Essere pazienti sì, ma senza farsi logorare
Un aspetto delicato di questa attitudine psicologica è la pazienza relazionale, cioè quella che esprimiamo nell’interazione con gli altri, in particolare quelli più vicini a noi.
L’etimologia del termine pazienza deriva dal latino patire, a significare che questa virtù comporta sofferenza, principalmente mentale. Questa sofferenza non può essere fine a se stessa, ma deve trovare una valida motivazione e un obiettivo da raggiungere, in primis nei rapporti interpersonali.
Quando la disponibilità viene scambiata per mancanza di carattere
Bisogna pertanto stare molto attenti a non praticarla in modo indiscriminato, come un file che si attiva automaticamente e stabilmente con ogni persona e ogni tipologia di soggetti. Purtroppo c’è chi si approfitta della nobiltà d’animo altrui per perseguire i propri obiettivi egoistici, e sfruttare la disponibilità a tollerare scambiandola per passività e mancanza di carattere.
(…) quando la nostra pazienza viene messa seriamente in discussione sopportando abusi a tal punto da sperimentare sulla propria pelle la frantumazione della propria integrità, beh forse è il caso di allontanarsi.
(psicoadvisor.com)
Il rispetto di se stessi
Ma ogni cosa, anche la più stimabile, deve avere un limite che in questo caso è rappresentato dal sano rispetto di se stessi.
Vale la pena avere pazienza con chi… non si preoccupa dei tuoi sentimenti? ti butta a terra psicologicamente? non riconosce quello che fai per lui/lei? ti mette in imbarazzo? ti sminuisce? si approfitta della tua bontà? vuole sempre avere ragione?
(Ibidem)
Perché continui a sopportare?
Accettare di subire continui abusi o prevaricazioni senza reagire non può più considerarsi pazienza orientata da uno scopo, ma sterile passività. Cosa ci può essere dietro una sopportazione eccessiva che finisce per diventare auto-lesiva?

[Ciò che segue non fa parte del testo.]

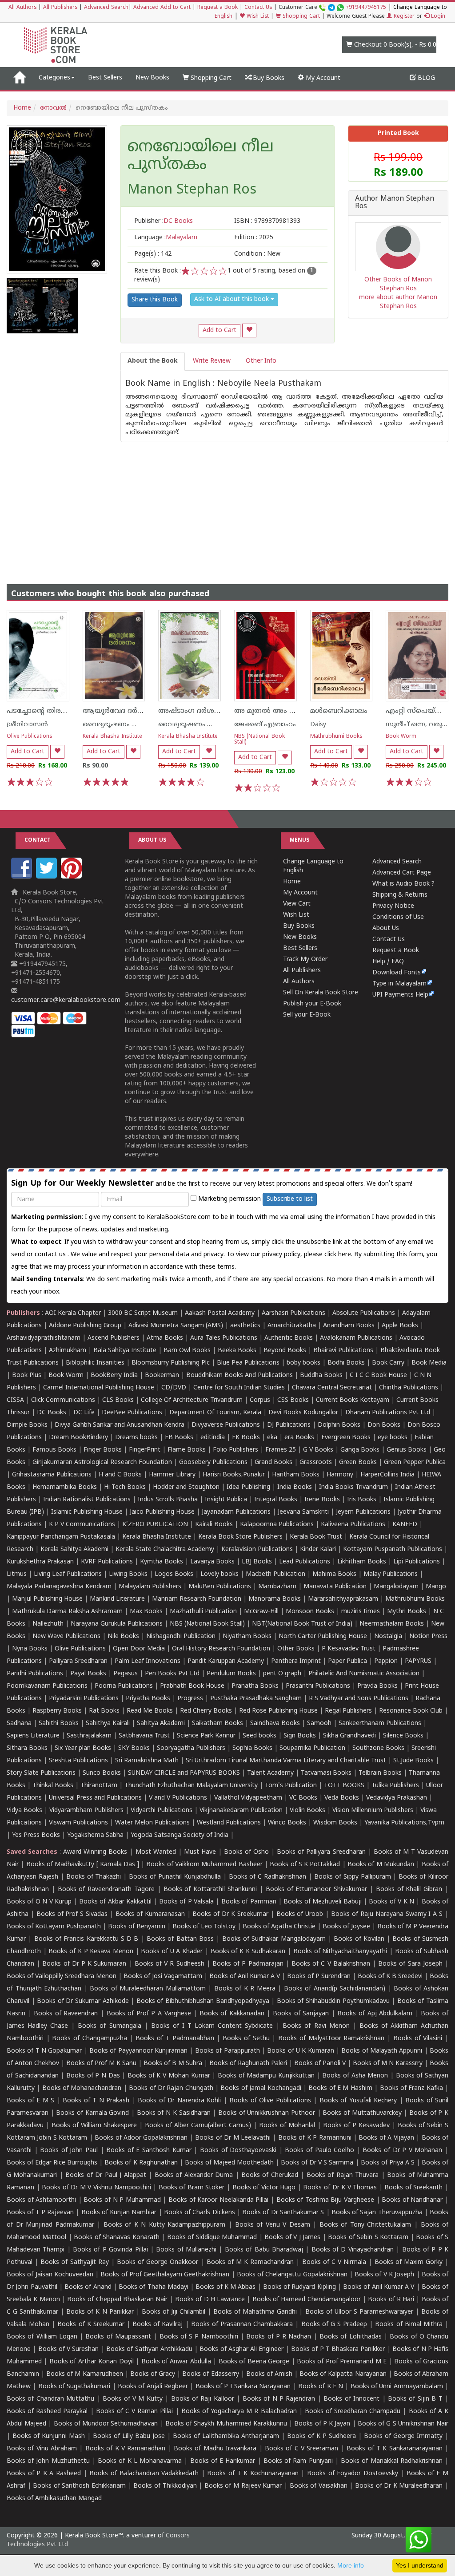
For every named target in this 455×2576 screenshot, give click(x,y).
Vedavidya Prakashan (396, 1798)
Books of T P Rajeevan (40, 2212)
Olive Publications (29, 736)
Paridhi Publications (35, 1674)
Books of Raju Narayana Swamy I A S (387, 1914)
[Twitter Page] (47, 877)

Bisogno di approvazione, autostima insufficiente
Frequentemente il timore di essere rifiutati, la paura che gli altri possano giudicarci negativamente come persone, che nasconde un’autostima insufficiente. Questo apre alla trappola del cercare in ogni modo approvazione e riconoscimento esponendoci al rischio di essere sfruttati e manipolati.
Conseguenze
Alla lunga questa passività genererà insoddisfazione e frustrazione con il conseguente sviluppo di aggressività che quando auto-diretta pone le premesse di un viraggio depressivo, mentre se orientata all’esterno causerà esplosioni comportamentali con conseguenze distruttive per noi stessi e le persone che ci circondano.
Essere pazienti sì ma tracciando dei confini
Se pertanto è giusto ed opportuno essere pazienti, cercare di far ragionare le persone tollerando qualche iniziale sgarbo o eccesso dialettico, è altrettanto necessario tracciare dei confini invalicabili oltre i quali si aprirebbe la porta della perdita del rispetto di noi stessi.

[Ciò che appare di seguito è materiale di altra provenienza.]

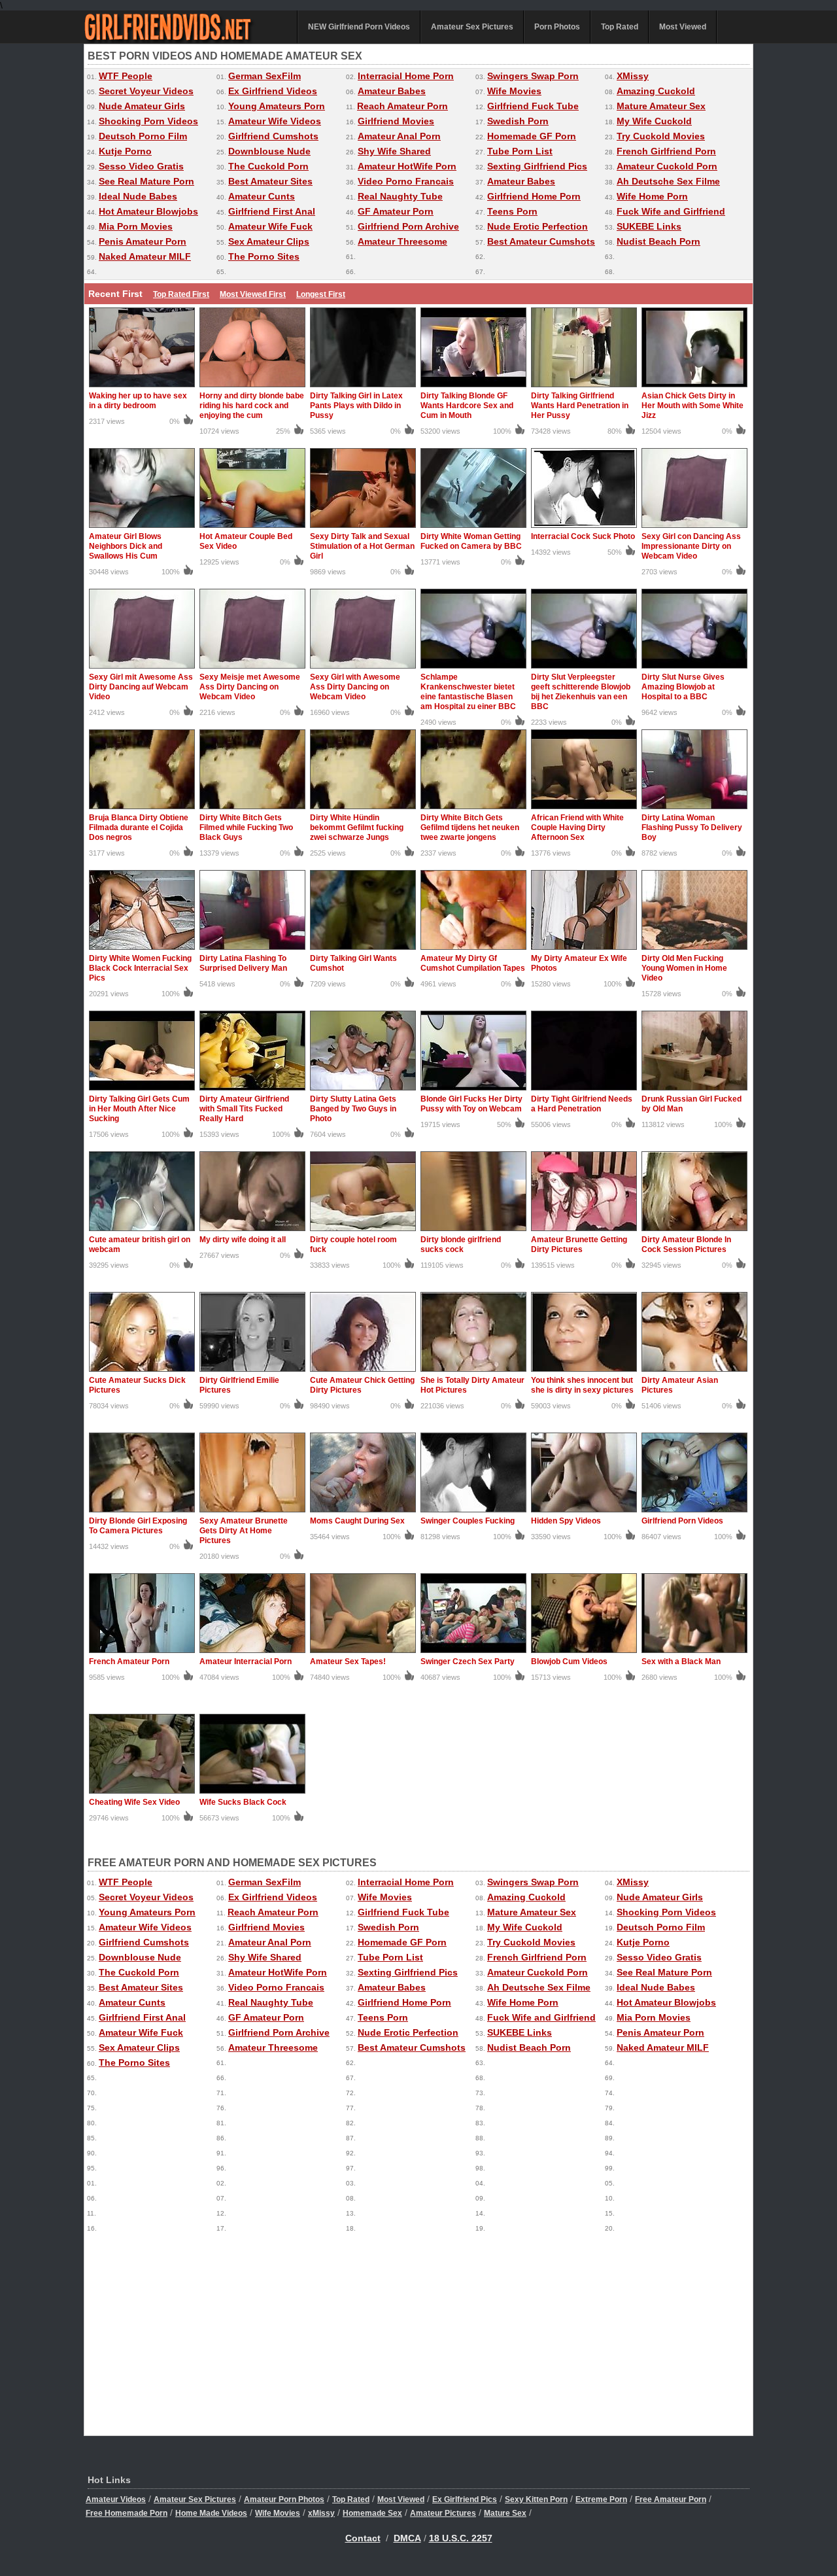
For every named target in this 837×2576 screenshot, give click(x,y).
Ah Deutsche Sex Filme (668, 181)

E questo non farà male solo a chi porta indebita pazienza, ma anche all’altro che, incontrastato e lasciato libero di abusare, non potrà che cristallizzarsi negli atteggiamenti e comportamenti sbagliati.
Afferma infatti la psicologa:
E’ giusto essere pazienti, è giusto cercare di far ragionare le persone ma è altrettanto giusto tracciare dei confini e a volte lasciar anche perdere, soprattutto se una persona non è predisposta all’ascolto. Non ha senso perdere tempo prezioso con qualcuno che non mette lo stesso impegno nella relazione, di qualsiasi natura essa sia. Non ha senso perdere tempo con chi non è aperto al dialogo.
Imparare il rispetto
Il limite della pazienza nelle relazioni sta nella effettiva possibilità che, in un tempo non certo eterno, l’altro possa con il nostro aiuto diventare migliore e imparare il rispetto. In caso contrario vale il vecchio proverbio: “Meglio soli che male accompagnati”.